> _Excerpted text_
____

Yakima County residents will have to wear masks if they go out in public, Gov. Jay Inslee announced Saturday.

Inslee is preparing a proclamation that will make mask use mandatory to avert what he described as an “imminent explosion” of coronavirus in the county. It is expected to be ready on Monday or Tuesday, according to Inslee spokeswoman Tara Lee.

“It is a legal requirement; it is not just a suggestion,” Inslee told reporters during a Saturday news conference. “It is required if we are going to prevent this disaster from overtaking this beautiful valley.”

Under the order, businesses will have to adopt a “No mask, no service” policy, he said.

He also said the state has trained 1,000 contact tracers and is providing the Yakima Health District with $6.5 million in funding to help with efforts to rein in the county’s growing number of coronavirus cases.

Inslee’s announcement comes after a meeting Tuesday with community leaders and business representatives amid a continuing rise in coronavirus cases in the county. Inslee said Yakima County’s per-capita rate of new cases is the highest in the western United States.

As of Thursday, the rate was almost 700 per 100,000 people over the previous two weeks, according to the state Department of Health. That is about 28 times higher than what is required to move to the next phase of the “Safe Start” reopening program.

By comparison, 55.4 people per 100,000 tested positive statewide during the same time period.

Friday also saw Yakima County reach its second-highest daily number of coronavirus cases, with 208 new cases reported, according to the Yakima Health District.

____

> _Dataset excerpts_
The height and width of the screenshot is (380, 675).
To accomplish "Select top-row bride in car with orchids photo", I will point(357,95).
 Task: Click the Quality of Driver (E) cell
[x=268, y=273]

____

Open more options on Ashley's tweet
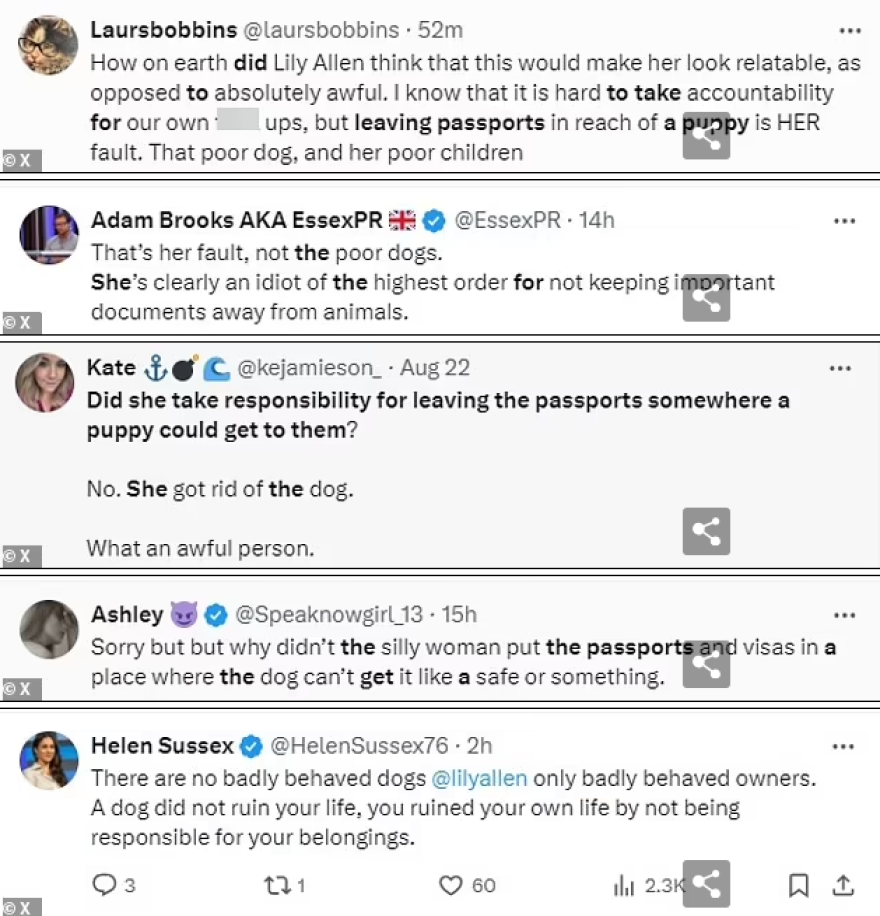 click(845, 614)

____

> _Exercise prompt_
Quote the article on the Yakima County mask order word for word, starting with "Yakima County residents" and going on through "of coronavirus cases.". Nothing in the records is needed for the work here.

> _Result for this task_
Yakima County residents will have to wear masks if they go out in public, Gov. Jay Inslee announced Saturday.

Inslee is preparing a proclamation that will make mask use mandatory to avert what he described as an “imminent explosion” of coronavirus in the county. It is expected to be ready on Monday or Tuesday, according to Inslee spokeswoman Tara Lee.

“It is a legal requirement; it is not just a suggestion,” Inslee told reporters during a Saturday news conference. “It is required if we are going to prevent this disaster from overtaking this beautiful valley.”

Under the order, businesses will have to adopt a “No mask, no service” policy, he said.

He also said the state has trained 1,000 contact tracers and is providing the Yakima Health District with $6.5 million in funding to help with efforts to rein in the county’s growing number of coronavirus cases.